Okanagan Snowpack – highest in province – holding at 131% – April 1st
Snowpack
Despite the warmer weather, wet conditions led to seasonal snow pack growth across most of the province through March. In Northern BC, many basins experienced a drop in basin index values since last month, and in the Okanagan and Boundary, basin index values increased. In general, snow basin indices are near normal (80-120%) across the province, with a provincial average of 91%.
Below normal indices (65-80%) are present in the Upper Fraser West, Upper Fraser East, Nechako, and Skeena-Nass, and well below normal (<65%) in the Central Coast, Stikine, North-West, Liard and Skagit.
Well above normal snow packs (>120%) are present in the Okanagan. Lower snowpack in the Upper Fraser is offset by slightly higher than normal snow packs in the Thompson River basin, and the overall Fraser River basin index is 96%.

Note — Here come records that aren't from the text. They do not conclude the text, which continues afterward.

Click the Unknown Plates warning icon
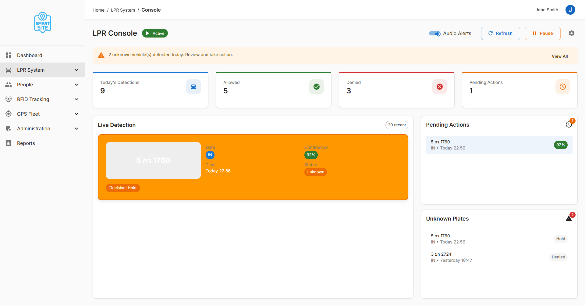 (569, 218)
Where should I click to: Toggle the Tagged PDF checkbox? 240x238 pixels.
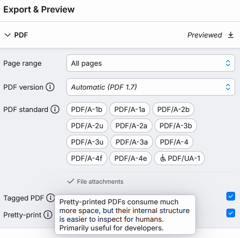coord(231,196)
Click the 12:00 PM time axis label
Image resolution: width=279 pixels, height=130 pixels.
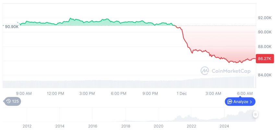[x=55, y=93]
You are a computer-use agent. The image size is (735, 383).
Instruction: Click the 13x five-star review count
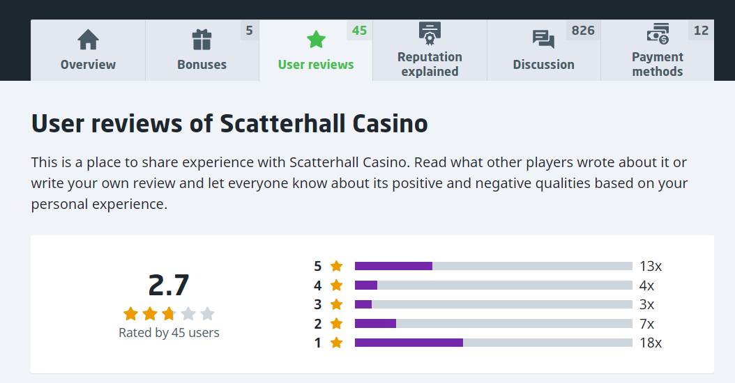coord(651,266)
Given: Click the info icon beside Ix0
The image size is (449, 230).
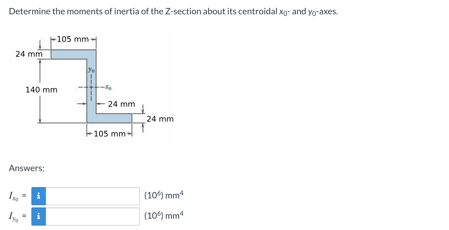Looking at the screenshot, I should [39, 196].
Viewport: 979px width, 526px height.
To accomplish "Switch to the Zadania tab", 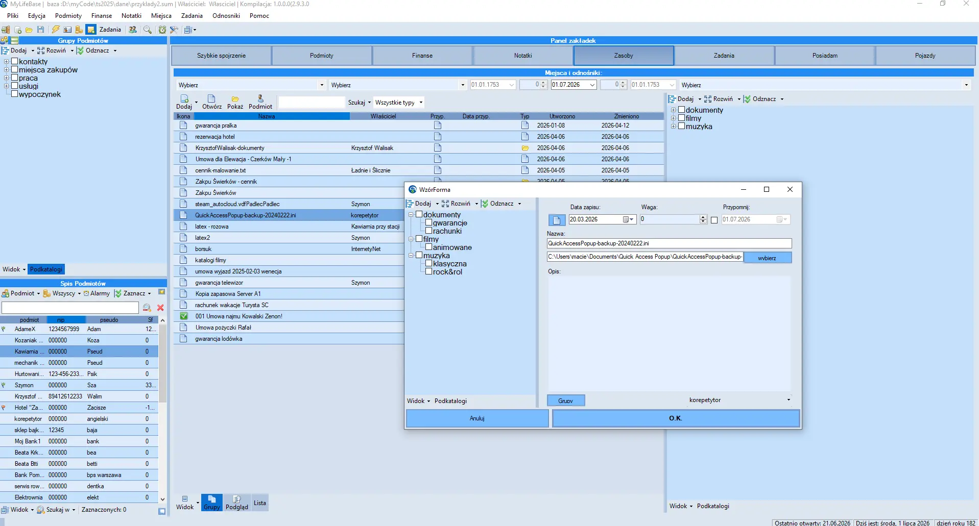I will click(724, 56).
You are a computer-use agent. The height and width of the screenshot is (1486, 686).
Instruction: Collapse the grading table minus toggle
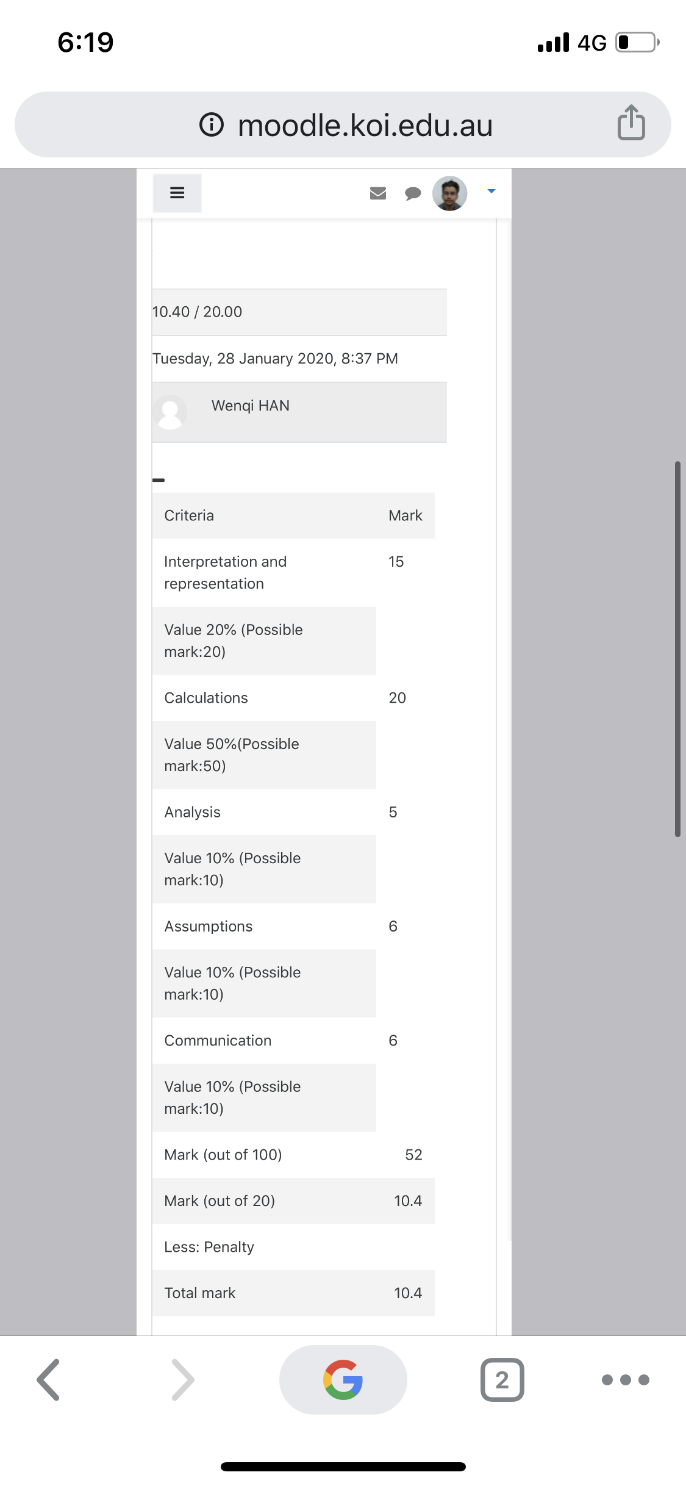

Due to warm weather throughout the winter, low to mid elevation snow packs across the province are greatly diminished this season. While the provincial average for all April 1st surveys is 91% of normal, the average for sites below 1200 m elevation is 62% of normal, and just 44% of normal for sites below 1000m.
Warm weather towards the end of March and in early April has led to the onset of the melt season across the province. All of the provincial automated snow weather stations have recorded melt over the past week, as well as a number of manual surveys which experienced a loss of snow water equivalent between the March 1st and April 1st surveys. The transition from snow accumulation to snow melt is two to three weeks earlier than usual this season.
Weather
Temperatures across British Columbia continued to be well above normal through the month of March, with daily temperatures being 1-3˚C above normal through southern BC, and 2‑4˚C above normal through the Kootenays, Central, and Northern BC. These warm temperatures have persisted throughout the 2015-16 winter.
March was generally a wet month, with a few heavier storm cycles mixed with drier and unsettled periods with lighter precipitation. A high pressure system with dry and very warm weather dominated the end of the month. Precipitation in March was above normal across most of the province, with typical precipitation amounts in the range of 130-200%. In the Central Interior, precipitation was closer to normal, and the Central Coast, North Coast and North-West were drier than normal.